TDLight: A Framework for Incremental Light Curve Management and Smart Classification
Xinghang Yu, Ce Yu, Zeguang Shao, Bin Yang
TL;DR
The paper addresses the data management bottlenecks of time-domain astronomy, where expanding light-curve volumes and the need for timely analysis clash with offline, batch-processing pipelines. It presents TDLight, a unified framework that repurposes the industrial IoT database TDengine with a one-table-per-source storage model and HEALPix indexing, integrated with the LEAVES classifier for incremental, trigger-based classification.

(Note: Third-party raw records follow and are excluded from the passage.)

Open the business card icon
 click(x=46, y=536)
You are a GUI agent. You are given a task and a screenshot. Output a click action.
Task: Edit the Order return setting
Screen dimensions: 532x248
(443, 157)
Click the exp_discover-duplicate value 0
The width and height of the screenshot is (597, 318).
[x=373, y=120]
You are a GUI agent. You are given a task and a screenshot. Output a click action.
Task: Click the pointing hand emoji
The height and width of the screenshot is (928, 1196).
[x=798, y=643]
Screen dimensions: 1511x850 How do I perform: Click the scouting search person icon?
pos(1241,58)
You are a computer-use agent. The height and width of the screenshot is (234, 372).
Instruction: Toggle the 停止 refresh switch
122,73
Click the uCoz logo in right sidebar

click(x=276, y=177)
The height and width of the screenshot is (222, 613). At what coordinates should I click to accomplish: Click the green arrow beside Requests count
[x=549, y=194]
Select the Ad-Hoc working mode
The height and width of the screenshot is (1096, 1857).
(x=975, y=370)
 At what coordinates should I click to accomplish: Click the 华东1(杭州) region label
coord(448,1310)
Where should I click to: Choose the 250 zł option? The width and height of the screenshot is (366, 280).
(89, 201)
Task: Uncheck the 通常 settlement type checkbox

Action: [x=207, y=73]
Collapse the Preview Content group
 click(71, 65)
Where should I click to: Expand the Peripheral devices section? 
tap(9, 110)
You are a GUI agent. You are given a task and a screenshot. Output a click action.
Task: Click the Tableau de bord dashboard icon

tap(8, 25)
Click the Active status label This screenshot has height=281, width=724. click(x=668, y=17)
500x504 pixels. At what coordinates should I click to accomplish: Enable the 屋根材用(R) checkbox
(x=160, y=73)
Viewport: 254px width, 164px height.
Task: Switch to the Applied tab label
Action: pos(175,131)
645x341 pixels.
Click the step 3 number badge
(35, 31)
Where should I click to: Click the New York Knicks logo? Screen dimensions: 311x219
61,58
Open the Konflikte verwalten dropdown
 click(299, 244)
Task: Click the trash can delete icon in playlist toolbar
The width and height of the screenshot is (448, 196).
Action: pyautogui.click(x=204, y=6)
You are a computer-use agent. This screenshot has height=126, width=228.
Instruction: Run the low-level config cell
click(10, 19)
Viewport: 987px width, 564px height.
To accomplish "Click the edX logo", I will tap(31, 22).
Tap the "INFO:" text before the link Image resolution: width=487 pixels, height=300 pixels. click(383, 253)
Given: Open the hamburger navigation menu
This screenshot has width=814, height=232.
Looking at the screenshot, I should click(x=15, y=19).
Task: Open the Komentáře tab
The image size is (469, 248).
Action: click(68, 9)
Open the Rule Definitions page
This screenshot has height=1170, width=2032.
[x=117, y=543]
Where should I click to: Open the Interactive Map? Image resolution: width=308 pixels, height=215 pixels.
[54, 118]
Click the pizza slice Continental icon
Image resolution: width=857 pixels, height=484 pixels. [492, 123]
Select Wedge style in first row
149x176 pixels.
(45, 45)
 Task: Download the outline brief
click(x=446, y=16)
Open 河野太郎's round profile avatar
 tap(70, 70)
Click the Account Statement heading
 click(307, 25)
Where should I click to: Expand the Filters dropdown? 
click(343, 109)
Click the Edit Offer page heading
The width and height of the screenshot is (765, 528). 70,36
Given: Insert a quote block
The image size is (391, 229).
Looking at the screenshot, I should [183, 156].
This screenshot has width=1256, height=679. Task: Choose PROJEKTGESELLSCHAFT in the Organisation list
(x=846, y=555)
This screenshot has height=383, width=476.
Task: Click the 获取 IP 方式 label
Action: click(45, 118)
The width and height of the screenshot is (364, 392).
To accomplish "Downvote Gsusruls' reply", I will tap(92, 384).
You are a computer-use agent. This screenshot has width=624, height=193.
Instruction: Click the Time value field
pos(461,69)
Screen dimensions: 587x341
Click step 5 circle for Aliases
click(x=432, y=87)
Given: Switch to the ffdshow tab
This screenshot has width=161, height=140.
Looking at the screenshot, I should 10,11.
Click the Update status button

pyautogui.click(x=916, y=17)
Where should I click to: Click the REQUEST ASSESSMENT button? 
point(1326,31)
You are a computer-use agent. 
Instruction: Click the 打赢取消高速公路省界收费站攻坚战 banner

Key contributions include high ingestion throughput (up to 954,000 rows s^-1 archival and 541,000 rows s^-1 streaming), fast cone-search performance (~50–100 ms), and validated early classification accuracy (>85% at 50% data) plus a mechanism to flag high-value candidates. The work provides a Dockerized deployment and web interface to enable practical adoption, accelerating follow-up for time-critical events and informing the design of next-generation time-domain pipelines.
Abstract
With the exponential growth of time-domain surveys, the volume of light curves has increased rapidly. However, many survey projects, such as Gaia, still rely on offline batch-processing workflows in which data are calibrated, merged, and released only after an observing phase is completed. This latency delays scientific analysis and causes many high-value transient events to be buried in archival data, missing the window for timely follow-up. While existing alert brokers handle heterogeneous data streams, it remains difficult to deploy a unified framework that combines high-performance incremental storage with real-time classification on local infrastructure. To address this challenge, we propose TDLight, a scalable system that adapts the time-series database TDengine (a high-performance IoT database) for astronomical data using a one-table-per-source schema. This architecture supports high-throughput ingestion, achieving 954,000 rows s^-1 for archived data and 541,000 rows s^-1 for incremental streams, while Hierarchical Equal Area isoLatitude Pixelization (HEALPix) indexing enables efficient cone-search queries. Building on this storage layer, we integrate the pre-trained hierarchical Random Forest classifier from the LEAVES framework to construct an incremental classification pipeline. Using the LEAVES dataset, we simulate data accumulation and evaluate a trigger-based strategy that performs early classification at specific observational milestones. In addition, by monitoring the evolution of classification probabilities, the system identifies "high-value candidates" -- sources that show high early confidence but later undergo significant label shifts. TDLight is released as an open-source Dockerized environment, providing a deployable infrastructure for next-generation time-domain surveys.